Solve Partial Derivatives for Exact Diff Eq

[KillerZ]

Homework Statement

Determine if the following differential equation is exact. If it is exact solve it.

Homework Equations

[tex]\left(\frac{1}{t} + \frac{1}{t^{2}} - \frac{y}{t^{2} + y^{2}}\right)dt + \left(ye^{y} + \frac{t}{t^{2} + y^{2}}\right)dy = 0[/tex]

The Attempt at a Solution

I am a little rusty on my partial derivatives I am not sure if this is right.

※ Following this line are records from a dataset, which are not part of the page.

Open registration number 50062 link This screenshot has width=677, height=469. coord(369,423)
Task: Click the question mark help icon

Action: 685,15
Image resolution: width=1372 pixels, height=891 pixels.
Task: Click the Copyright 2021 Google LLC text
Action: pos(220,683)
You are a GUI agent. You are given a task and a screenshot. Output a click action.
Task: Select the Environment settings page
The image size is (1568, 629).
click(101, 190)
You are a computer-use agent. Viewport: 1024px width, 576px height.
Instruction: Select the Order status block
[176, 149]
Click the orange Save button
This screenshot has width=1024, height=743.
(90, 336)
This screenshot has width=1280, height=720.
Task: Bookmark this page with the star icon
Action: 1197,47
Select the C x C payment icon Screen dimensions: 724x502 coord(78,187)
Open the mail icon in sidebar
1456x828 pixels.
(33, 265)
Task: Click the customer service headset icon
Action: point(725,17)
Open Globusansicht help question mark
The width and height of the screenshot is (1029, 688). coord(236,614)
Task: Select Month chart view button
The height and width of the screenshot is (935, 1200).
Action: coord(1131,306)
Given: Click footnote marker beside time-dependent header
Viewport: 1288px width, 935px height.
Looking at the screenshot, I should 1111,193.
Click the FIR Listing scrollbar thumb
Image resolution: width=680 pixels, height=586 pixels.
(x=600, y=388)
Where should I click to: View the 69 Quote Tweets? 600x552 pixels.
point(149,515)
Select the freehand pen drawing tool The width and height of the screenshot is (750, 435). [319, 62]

[tex]M(t, y) = \frac{1}{t} + \frac{1}{t^{2}} - \frac{y}{t^{2} + y^{2}}[/tex]

[tex]N(t, y) = ye^{y} + \frac{t}{t^{2} + y^{2}}[/tex]

[tex]\frac{\partial M}{\partial y} = -y[-(t^{2} + y^{2})^{-2}(2y)] - (t^{2} + y^{2})^{-1}[/tex]

[tex]\frac{\partial N}{\partial t} = t[-(t^{2} + y^{2})^{-2}(2t)] + (t^{2} + y^{2})^{-1}[/tex]

 

[Dick]

Looks good so far. You'll have to do some simplifying to see if they are the same. Put them over a common denominator.

 

[KillerZ]

[tex]-y[-(t^{2} + y^{2})^{-2}(2y)] - (t^{2} + y^{2})^{-1} = t[-(t^{2} + y^{2})^{-2}(2t)] + (t^{2} + y^{2})^{-1}[/tex]

[tex]-y\left[-\frac{2y}{(t^{2} + y^{2})^{2}}\right] - \frac{1}{t^{2} + y^{2}} = t\left[-\frac{2t}{(t^{2} + y^{2})^{2}}\right] + \frac{1}{t^{2} + y^{2}}[/tex]

[tex]\frac{2y^{2}}{(t^{2} + y^{2})^{2}} + \frac{2t^{2}}{(t^{2} + y^{2})^{2}} = \frac{1}{t^{2} + y^{2}} + \frac{1}{t^{2} + y^{2}}[/tex]

[tex]\frac{2y^{2} + 2t^{2}}{(t^{2} + y^{2})^{2}} = \frac{2}{t^{2} + y^{2}}[/tex]

[tex]\frac{2y^{2} + 2t^{2}}{t^{2} + y^{2}} = 2[/tex]

[tex]2y^{2} + 2t^{2} = 2y^{2} + 2t^{2}[/tex] They are exact.

 

[KillerZ]

To finish it:

[tex]\frac{\partial f}{\partial t} = \frac{1}{t} + \frac{1}{t^{2}} - \frac{y}{t^{2} + y^{2}}[/tex]

[tex]\frac{\partial f}{\partial y} = ye^{y} + \frac{t}{t^{2} + y^{2}}[/tex]

[tex]f(t,y) = \int\left(\frac{1}{t} + \frac{1}{t^{2}} - \frac{y}{t^{2} + y^{2}}\right)dt + \Phi(y)[/tex]

[tex]f(t,y) = ln|t| - \frac{1}{t} - tan^{-1}\left(\frac{t}{y}\right) + \Phi(y)[/tex]

[tex]\frac{\partial f}{\partial y} = 0 - 0 + \frac{t}{y^{2} + t^{2}} + \frac{d\Phi}{dy} = ye^{y} + \frac{t}{t^{2} + y^{2}}[/tex]

[tex]\frac{d\Phi}{dy} = ye^{y}[/tex]

[tex]\Phi = \int\left(ye^{y}\right)dy + c[/tex]

[tex]\Phi = ye^{y} - e^{y} + c[/tex]

[tex]f(t,y) = ln|t| - \frac{1}{t} - tan^{-1}\left(\frac{t}{y}\right) + ye^{y} - e^{y} + c[/tex]

 

[Dick]

Sure. Well done!

 

[KillerZ]

Thanks for the help.